Originally published in Bitcoin Magazine · October 2019
Paying your employees in Bitcoin can be fraught with peril under U.S. law. While the idea has obvious appeal — particularly for Bitcoin-native businesses and employees who want exposure to the asset — the regulatory landscape is complicated, inconsistent across jurisdictions, and in many respects simply unresolved.
This is not a reason to avoid the question. It is a reason to approach it carefully, with counsel who understands both the legal landscape and Bitcoin itself.
The Federal Framework: FLSA and the Department of Labor
The Fair Labor Standards Act governs minimum wage and overtime requirements for most U.S. employees. Under the FLSA, wages must generally be paid in "cash or negotiable instrument payable at par." The Department of Labor has historically permitted payment in foreign currency under certain circumstances, but Bitcoin presents a harder question — it is neither cash nor a foreign currency in the traditional sense, and the DOL has not issued a definitive ruling on whether Bitcoin satisfies the FLSA's payment requirements.

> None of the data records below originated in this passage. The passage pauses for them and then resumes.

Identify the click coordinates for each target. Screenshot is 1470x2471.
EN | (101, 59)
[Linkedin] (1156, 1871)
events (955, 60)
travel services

This uncertainty is not academic. An employer who pays employees in Bitcoin and is later found to have failed to satisfy FLSA wage requirements could face back-pay liability, penalties, and litigation risk. Until the DOL provides clear guidance, employers operating in this space are accepting regulatory risk that may not be immediately apparent.
IRS Guidance and Tax Withholding
The IRS issued guidance in 2014 establishing that Bitcoin and other virtual currencies are treated as property for federal tax purposes. This means that when an employer pays an employee in Bitcoin, the employer must withhold employment taxes based on the fair market value of the Bitcoin at the time of payment — just as it would for any other form of property compensation.
While the basic framework exists, much of the tax law in this area remains ill-defined. Valuation questions, the treatment of price fluctuations between payment and conversion, and reporting obligations all require careful analysis. Employers should not assume that because the IRS issued 2014 guidance, the compliance picture is complete. It is not.
State Law Complications
State wage payment laws add another layer of complexity. A number of states require that wages be paid in U.S. currency specifically — not property, not Bitcoin. In those states, paying employees in Bitcoin may simply be unlawful regardless of any federal accommodation. Employers with multi-state workforces face a patchwork of requirements that vary significantly.
The volatility of Bitcoin also creates potential overtime exposure. Under the FLSA, overtime is calculated based on an employee's "regular rate" of pay. If Bitcoin's price fluctuates significantly during a pay period, determining the regular rate — and whether overtime liability has been triggered — becomes a genuinely difficult compliance question.
Practical Workarounds
Some employers have navigated these issues through creative structuring. One approach is to denominate compensation contracts in U.S. dollars but use a payment service that immediately converts the dollar amount to Bitcoin at the current exchange rate. This preserves dollar-denominated compliance while giving the employee Bitcoin exposure.
Another approach is to limit Bitcoin compensation to independent contractors, who face fewer wage law restrictions than employees. This is a legitimate strategy where the facts support independent contractor classification — but employers should not treat it as a workaround that excuses ignoring worker classification rules.
The Bottom Line
Whether paying employees in Bitcoin makes sense for your business is a judgment call that depends on your circumstances, your workforce, and your tolerance for regulatory uncertainty. What is clear is that staying above board from a compliance perspective will be difficult without competent legal counsel who understands both the applicable law and the technology.
The space is evolving, and guidance will develop. But until it does, employers who proceed without careful legal review do so at their own risk.